Use tube-free toilet paper to cut down on waste

Guest post by Jane

tube free toilet paperI had a “baskets moment” concerning toilet paper. You can reduce bathroom trash and clutter by using cardboard tube-free toilet paper!

If you are like me, throwing the cardboard tubes in with the bathroom trash is not an option because they go into the recycle bin. So a line of empty tubes line up on my windowsill, and it’s just not pretty. We switched to the tube-free kind of toilet paper, and that problem disappeared.

It also helps if you have a European-style toilet paper holder because it’s very easy to slip on the new roll.

So there are no more empty tubes on the windowsill, and the holder makes it so easy to put on a new roll that even on the busiest of days anyone in the house can manage to do it!

Comments on Use tube-free toilet paper to cut down on waste

    • You’re overthinking it! There’s still a hole in the middle where a tube would normally be, so you slide the TP in the same as you would now. We have a traditional TP holder too and this is the only TP we’ll use now!

      • Oh ok! I was imagining the industrial size toilet paper rolls from the dorm bathrooms where there isn’t a hole. They were pressured in by these peg-like thingies.

  1. I’ve always kept a little recycle bin in the bathroom. TP tubes aren’t the only thing it collects. Think of all the boxes and instructions and product information inserts and stuff. Although, I am in total favor of tubeless TP, that’s a nice development =)

  2. We switched to TP that’s individually wrapped in paper and comes in a cardboard box so we don’t have to deal with non-recyclable plastic. We have a compost, garbage and recycling bin in both our bathrooms so we have no rolls of TP lining the window sills anymore!

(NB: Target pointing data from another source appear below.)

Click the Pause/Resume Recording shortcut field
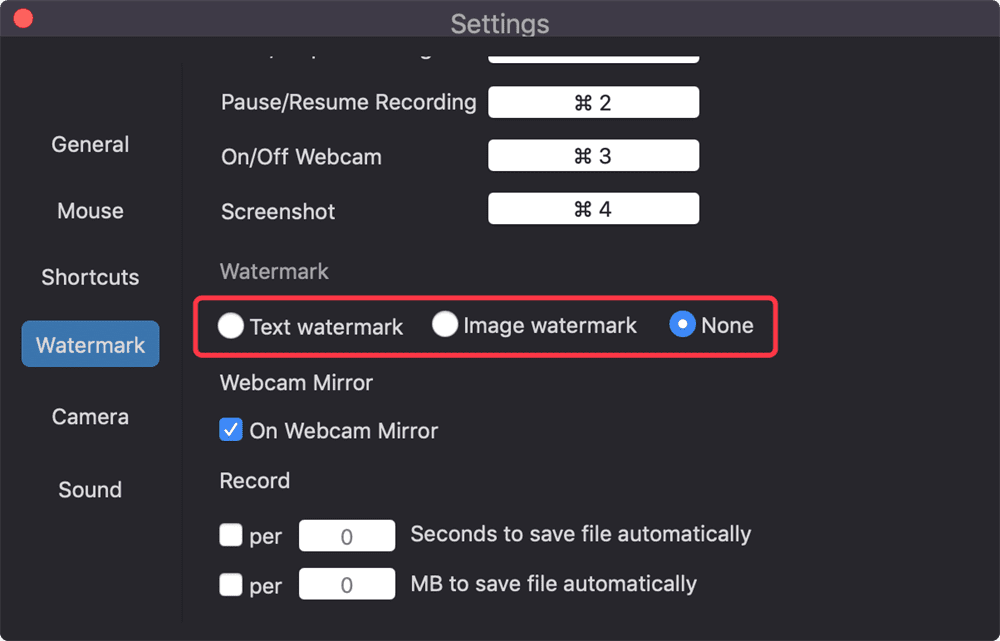 click(x=593, y=101)
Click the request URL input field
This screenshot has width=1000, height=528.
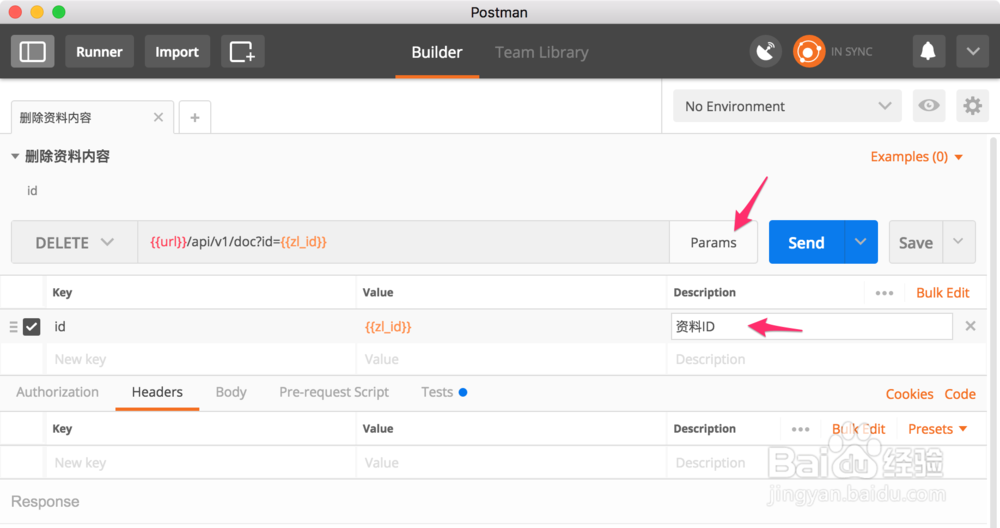pyautogui.click(x=400, y=243)
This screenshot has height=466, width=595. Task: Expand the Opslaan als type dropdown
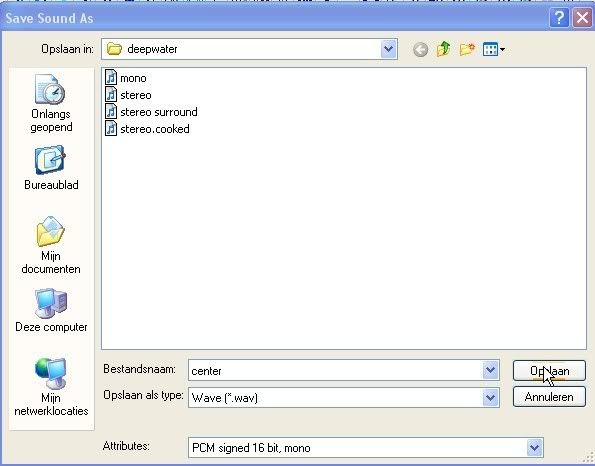click(490, 397)
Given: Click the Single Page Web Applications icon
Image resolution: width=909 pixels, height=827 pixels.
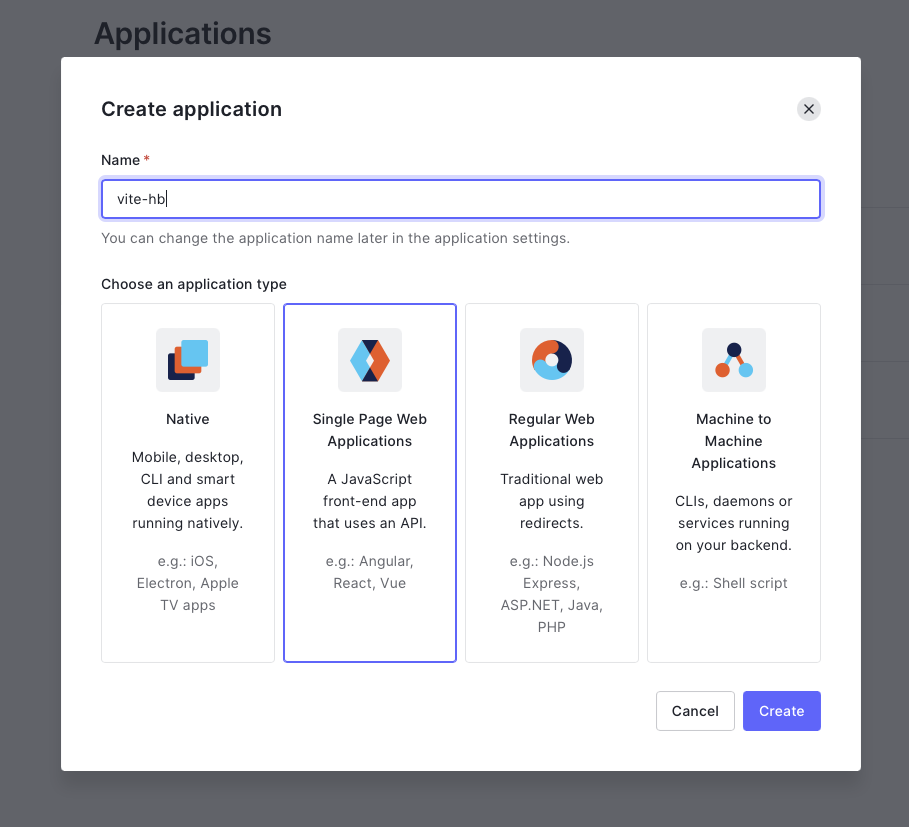Looking at the screenshot, I should [369, 360].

  3. I can see how it saves you some space in your recycling bin, but I wonder how “eco-conscious” it really is. The toilet paper itself is 60% virgin material.

  4. I use my leftover roll as a toy for my guinea pigs- they like to gnaw on things, but are rather particular about what. So since they like the cardboard tubes, that’s our “recycling”.

  5. Just to play devils advocate, do remember that trees ARE a renewable resource. YES, its good to reduce waste, but I think it’s best to focus your major recycling/reusing/reducing efforts on those non-renewable non-biodegradable things. MANY MANY MANY products come from timber which is grown and sold for these purposes. The trees that are used to make these types of products come from farms (so it’s like a cash crop). OR they come from national or state forests. However, when they come from those forests, they should adhere to Better Land Management Practices (healthy forests should not be overpopulated or overgrown, so some thinning of trees is a good thing. It also reduces wildfire hazard too!) YES, there are instances where trees that should not be cut down are used for products, I’m sure. However, when you are purchasing products made from trees, you’re also helping to support a part of an overall agriculture industry. I come from a little town where we almost completely depend on the forestry industry and I work for a state forestry organization, so this is one of the issues I hold close to heart. Again, please don’t hear what I’m not saying. I’m all for responsible usage and would never promote flagrant waste. All I’m saying is maybe consider not getting so preoccupied with the paper stuff…

  6. I am the one who submitted the idea for this post- it was interpreted differently than I had in mind, but that is my fault for not being clear. This is a way to reduce clutter and save time when you have a small bathroom without room for its own recycling bin. This isn’t an environmental solution, but I do wish more companies would make TP like this, especially if it is 100% recycled! (Side note: whenever I’ve tried starting seedlings in empty TP tubes they’ve grown a rainbow of mold and fungus when the ones in newspaper right beside them didn’t.)

  7. I was quite happy to see this product a few months ago in the local grocery store — it’s only carried in select stores in certain geographic locations (or at least it was). I’ve run out of ability to reuse the empty tubes (as in, I’ve reused as many as I possibly can for the foreseeable future) and they’re classified as cardboard here, which is not recyclable in town, so I try to limit the cardboard I have to haul to the landfill’s recycling facility 20 miles away. I haven’t had any problems with these tubeless rolls and, most importantly for me, they’re not more expensive than the other toilet paper I’d use.